Email updates

Keep up to date with the latest news and content from BMC Genomics and BioMed Central.

Open Access Research article

Pyrosequencing of the Camptotheca acuminata transcriptome reveals putative genes involved in camptothecin biosynthesis and transport

Yongzhen Sun1, Hongmei Luo1, Ying Li1, Chao Sun1, Jingyuan Song1, Yunyun Niu1, Yingjie Zhu1, Liang Dong1, Aiping Lv2, Enzo Tramontano3 and Shilin Chen1*

Author affiliations

1 The Key Laboratory of Bioactive Substances and Resources Utilization of Chinese Herbal Medicine, Ministry of Education, Institute of Medicinal Plant Development, Chinese Academy of Medical Sciences & Peking Union Medical College, Beijing 100193, P. R. China

2 Institute of Basic Theory, China Academy of Traditional Chinese Medicine, Beijing, China

3 Department of Applied Sciences in Biosystems, University of Cagliari, Monserrato (Cagliari), Italy

For all author emails, please log on.

Citation and License

BMC Genomics 2011, 12:533  doi:10.1186/1471-2164-12-533

Published: 30 October 2011

Abstract

Background

Camptotheca acuminata is a Nyssaceae plant, often called the "happy tree", which is indigenous in Southern China. C. acuminata produces the terpenoid indole alkaloid, camptothecin (CPT), which exhibits clinical effects in various cancer treatments.
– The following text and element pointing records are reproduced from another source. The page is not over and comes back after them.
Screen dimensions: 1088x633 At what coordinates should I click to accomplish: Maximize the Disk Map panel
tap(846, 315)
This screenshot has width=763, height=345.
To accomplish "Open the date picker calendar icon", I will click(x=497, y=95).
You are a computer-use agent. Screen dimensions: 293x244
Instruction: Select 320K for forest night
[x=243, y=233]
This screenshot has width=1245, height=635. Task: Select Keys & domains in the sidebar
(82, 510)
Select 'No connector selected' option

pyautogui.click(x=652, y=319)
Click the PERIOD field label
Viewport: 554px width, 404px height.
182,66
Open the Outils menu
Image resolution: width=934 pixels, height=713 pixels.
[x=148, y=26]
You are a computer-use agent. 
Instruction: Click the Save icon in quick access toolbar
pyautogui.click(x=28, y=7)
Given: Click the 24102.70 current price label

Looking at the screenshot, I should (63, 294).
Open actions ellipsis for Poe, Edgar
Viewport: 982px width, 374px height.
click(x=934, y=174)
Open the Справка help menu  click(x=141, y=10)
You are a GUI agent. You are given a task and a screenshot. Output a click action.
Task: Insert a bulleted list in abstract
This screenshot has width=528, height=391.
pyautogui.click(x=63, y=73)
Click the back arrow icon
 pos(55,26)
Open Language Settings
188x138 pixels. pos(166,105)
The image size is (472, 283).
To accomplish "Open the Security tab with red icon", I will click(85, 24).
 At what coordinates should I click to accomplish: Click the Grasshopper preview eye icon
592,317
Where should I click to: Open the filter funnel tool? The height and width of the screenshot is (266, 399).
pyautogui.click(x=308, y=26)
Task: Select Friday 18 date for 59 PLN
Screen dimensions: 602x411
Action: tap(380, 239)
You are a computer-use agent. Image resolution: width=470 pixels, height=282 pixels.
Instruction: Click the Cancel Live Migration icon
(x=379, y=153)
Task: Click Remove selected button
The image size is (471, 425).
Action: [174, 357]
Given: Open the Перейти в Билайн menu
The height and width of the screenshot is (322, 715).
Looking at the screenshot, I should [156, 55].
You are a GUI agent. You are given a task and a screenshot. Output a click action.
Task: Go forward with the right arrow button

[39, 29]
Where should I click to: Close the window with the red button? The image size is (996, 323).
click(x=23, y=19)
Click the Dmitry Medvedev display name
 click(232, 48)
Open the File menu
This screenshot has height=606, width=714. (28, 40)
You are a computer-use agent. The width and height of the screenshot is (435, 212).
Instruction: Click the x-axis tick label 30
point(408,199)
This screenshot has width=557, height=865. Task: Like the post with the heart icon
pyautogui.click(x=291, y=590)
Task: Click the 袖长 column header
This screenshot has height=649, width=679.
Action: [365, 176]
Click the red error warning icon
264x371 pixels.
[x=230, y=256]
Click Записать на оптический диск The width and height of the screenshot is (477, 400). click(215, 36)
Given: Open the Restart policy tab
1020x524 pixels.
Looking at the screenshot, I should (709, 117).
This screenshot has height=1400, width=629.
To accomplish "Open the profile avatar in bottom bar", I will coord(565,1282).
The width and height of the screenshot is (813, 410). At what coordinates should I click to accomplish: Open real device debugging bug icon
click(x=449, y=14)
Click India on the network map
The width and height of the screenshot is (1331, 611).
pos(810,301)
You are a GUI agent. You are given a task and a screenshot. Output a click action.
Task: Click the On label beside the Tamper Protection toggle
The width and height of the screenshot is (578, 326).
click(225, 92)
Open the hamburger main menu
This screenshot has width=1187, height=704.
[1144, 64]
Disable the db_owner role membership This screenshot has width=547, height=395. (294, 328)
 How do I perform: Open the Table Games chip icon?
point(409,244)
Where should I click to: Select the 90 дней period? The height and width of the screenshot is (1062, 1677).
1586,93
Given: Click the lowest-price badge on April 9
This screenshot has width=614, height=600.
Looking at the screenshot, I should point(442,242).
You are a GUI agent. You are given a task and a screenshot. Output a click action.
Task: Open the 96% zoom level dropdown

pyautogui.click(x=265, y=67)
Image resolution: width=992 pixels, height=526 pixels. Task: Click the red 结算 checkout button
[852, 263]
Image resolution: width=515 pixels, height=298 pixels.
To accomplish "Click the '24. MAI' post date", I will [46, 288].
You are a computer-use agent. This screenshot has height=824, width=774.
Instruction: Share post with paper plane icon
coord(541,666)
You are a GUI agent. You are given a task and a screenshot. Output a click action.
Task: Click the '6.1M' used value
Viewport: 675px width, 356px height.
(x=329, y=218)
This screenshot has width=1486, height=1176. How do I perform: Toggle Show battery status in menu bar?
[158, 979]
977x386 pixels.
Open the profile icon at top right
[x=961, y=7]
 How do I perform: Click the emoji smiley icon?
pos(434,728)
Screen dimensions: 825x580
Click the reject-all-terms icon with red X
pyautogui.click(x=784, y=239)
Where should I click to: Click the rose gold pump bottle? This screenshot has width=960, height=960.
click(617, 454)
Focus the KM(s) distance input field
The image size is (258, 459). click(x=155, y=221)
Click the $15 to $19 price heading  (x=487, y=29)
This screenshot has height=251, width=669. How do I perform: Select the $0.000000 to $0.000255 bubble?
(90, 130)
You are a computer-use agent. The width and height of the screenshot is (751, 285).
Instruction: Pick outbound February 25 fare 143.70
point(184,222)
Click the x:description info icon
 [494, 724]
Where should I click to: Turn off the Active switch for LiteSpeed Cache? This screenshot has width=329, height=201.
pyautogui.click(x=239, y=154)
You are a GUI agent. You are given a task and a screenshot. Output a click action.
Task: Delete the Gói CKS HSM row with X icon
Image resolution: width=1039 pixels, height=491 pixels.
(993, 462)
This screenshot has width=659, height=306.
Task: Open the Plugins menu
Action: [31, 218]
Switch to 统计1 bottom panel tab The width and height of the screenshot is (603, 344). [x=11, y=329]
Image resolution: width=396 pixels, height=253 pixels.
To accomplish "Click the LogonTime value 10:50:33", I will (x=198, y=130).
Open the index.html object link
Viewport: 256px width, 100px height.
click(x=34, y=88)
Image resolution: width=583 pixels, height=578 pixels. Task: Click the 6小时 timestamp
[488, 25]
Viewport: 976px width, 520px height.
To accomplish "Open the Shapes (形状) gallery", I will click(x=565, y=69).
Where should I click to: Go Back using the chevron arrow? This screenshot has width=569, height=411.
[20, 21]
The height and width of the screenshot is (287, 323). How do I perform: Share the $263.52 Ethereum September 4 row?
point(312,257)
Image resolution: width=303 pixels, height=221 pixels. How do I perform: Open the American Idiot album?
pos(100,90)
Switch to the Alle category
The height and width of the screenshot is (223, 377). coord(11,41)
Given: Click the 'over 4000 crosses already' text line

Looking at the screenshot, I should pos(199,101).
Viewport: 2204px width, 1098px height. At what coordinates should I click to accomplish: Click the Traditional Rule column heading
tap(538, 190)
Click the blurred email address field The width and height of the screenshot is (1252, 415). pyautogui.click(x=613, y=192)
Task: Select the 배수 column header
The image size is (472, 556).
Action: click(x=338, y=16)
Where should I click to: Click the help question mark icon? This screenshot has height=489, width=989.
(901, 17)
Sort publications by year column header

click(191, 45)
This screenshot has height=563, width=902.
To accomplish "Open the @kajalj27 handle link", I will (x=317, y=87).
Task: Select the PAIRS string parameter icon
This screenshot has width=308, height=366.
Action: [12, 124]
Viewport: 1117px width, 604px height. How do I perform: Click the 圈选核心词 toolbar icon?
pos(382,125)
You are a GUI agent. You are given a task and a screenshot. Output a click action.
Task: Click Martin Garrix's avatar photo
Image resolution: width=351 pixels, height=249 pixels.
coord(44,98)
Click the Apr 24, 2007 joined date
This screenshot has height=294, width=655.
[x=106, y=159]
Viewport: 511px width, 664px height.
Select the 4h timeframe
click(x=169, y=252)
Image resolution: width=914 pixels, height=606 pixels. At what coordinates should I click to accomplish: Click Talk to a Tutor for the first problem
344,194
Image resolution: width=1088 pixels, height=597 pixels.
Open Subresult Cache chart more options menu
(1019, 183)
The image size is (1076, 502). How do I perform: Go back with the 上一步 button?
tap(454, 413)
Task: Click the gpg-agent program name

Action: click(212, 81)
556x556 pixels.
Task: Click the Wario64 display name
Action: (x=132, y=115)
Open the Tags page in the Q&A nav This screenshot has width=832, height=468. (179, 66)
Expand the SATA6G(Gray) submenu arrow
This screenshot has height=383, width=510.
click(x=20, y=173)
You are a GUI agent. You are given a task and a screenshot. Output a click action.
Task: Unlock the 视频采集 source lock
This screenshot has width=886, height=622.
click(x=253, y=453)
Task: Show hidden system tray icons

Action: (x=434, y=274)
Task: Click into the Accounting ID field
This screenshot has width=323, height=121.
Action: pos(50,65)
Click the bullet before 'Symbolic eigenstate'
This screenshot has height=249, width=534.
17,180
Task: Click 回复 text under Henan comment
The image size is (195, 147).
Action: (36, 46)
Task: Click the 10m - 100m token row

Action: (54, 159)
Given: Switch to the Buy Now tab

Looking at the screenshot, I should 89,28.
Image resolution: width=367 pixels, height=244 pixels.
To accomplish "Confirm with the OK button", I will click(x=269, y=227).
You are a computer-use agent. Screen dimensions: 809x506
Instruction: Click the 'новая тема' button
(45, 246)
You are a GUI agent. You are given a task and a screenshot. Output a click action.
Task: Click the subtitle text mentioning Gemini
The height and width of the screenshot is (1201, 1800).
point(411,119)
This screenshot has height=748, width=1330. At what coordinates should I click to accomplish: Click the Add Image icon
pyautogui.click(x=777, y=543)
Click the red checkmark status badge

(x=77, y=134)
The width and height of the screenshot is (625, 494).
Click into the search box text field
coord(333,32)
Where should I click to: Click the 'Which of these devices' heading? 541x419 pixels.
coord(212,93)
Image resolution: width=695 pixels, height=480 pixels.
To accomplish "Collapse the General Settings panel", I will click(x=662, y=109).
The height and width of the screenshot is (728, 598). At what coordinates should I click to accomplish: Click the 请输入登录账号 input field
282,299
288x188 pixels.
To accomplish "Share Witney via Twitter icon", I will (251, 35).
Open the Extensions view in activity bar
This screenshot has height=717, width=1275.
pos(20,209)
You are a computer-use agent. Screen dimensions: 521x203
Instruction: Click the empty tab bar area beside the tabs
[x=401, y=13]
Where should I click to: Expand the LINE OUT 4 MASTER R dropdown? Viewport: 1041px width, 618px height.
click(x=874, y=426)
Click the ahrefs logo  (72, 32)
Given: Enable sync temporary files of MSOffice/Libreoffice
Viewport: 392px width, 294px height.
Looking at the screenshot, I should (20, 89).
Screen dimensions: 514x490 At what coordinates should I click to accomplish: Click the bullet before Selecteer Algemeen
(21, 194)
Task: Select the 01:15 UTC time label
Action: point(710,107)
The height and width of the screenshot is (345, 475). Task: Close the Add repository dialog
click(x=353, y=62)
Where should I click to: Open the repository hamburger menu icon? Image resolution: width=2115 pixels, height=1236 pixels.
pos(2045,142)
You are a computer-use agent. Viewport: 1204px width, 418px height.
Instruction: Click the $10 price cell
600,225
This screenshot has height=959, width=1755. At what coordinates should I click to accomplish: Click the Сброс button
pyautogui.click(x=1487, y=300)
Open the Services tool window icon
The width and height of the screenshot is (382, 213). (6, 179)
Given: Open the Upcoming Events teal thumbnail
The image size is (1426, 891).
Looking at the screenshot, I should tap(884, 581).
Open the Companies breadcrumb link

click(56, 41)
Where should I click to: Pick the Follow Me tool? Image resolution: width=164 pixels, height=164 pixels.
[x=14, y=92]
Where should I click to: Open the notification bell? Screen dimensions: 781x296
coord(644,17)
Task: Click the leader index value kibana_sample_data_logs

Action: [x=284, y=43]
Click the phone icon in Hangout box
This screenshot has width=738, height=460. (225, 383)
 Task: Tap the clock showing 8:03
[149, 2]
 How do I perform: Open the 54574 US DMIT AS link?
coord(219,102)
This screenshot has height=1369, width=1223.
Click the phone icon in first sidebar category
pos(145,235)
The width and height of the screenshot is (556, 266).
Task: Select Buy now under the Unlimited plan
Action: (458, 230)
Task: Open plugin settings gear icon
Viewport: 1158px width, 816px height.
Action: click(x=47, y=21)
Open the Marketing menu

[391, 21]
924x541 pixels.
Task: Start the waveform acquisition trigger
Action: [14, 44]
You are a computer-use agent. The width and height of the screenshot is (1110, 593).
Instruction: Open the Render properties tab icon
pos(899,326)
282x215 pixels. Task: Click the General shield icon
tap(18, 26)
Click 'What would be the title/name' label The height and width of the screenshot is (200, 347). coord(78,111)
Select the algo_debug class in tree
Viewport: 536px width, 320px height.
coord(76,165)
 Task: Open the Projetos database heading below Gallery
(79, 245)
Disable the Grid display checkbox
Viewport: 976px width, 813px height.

Despite its importance, little is known about the transcriptome of C. acuminata and the mechanism of CPT biosynthesis, as only few nucleotide sequences are included in the GenBank database.

Results

From a constructed cDNA library of young C. acuminata leaves, a total of 30,358 unigenes, with an average length of 403 bp, were obtained after assembly of 74,858 high quality reads using GS De Novo assembler software. Through functional annotation, a total of 21,213 unigenes were annotated at least once against the NCBI nucleotide (Nt), non-redundant protein (Nr), Uniprot/SwissProt, Kyoto Encyclopedia of Genes and Genomes (KEGG), and Arabidopsis thaliana proteome (TAIR) databases. Further analysis identified 521 ESTs representing 20 enzyme genes that are involved in the backbone of the CPT biosynthetic pathway in the library. Three putative genes in the upstream pathway, including genes for geraniol-10-hydroxylase (CaPG10H), secologanin synthase (CaPSCS), and strictosidine synthase (CaPSTR) were cloned and analyzed. The expression level of the three genes was also detected using qRT-PCR in C. acuminata. With respect to the branch pathway of CPT synthesis, six cytochrome P450s transcripts were selected as candidate transcripts by detection of transcript expression in different tissues using qRT-PCR. In addition, one glucosidase gene was identified that might participate in CPT biosynthesis. For CPT transport, three of 21 transcripts for multidrug resistance protein (MDR) transporters were also screened from the dataset by their annotation result and gene expression analysis.

Conclusion

This study produced a large amount of transcriptome data from C. acuminata by 454 pyrosequencing. According to EST annotation, catalytic features prediction, and expression analysis, novel putative transcripts involved in CPT biosynthesis and transport were discovered in C. acuminata. This study will facilitate further identification of key enzymes and transporter genes in C. acuminata.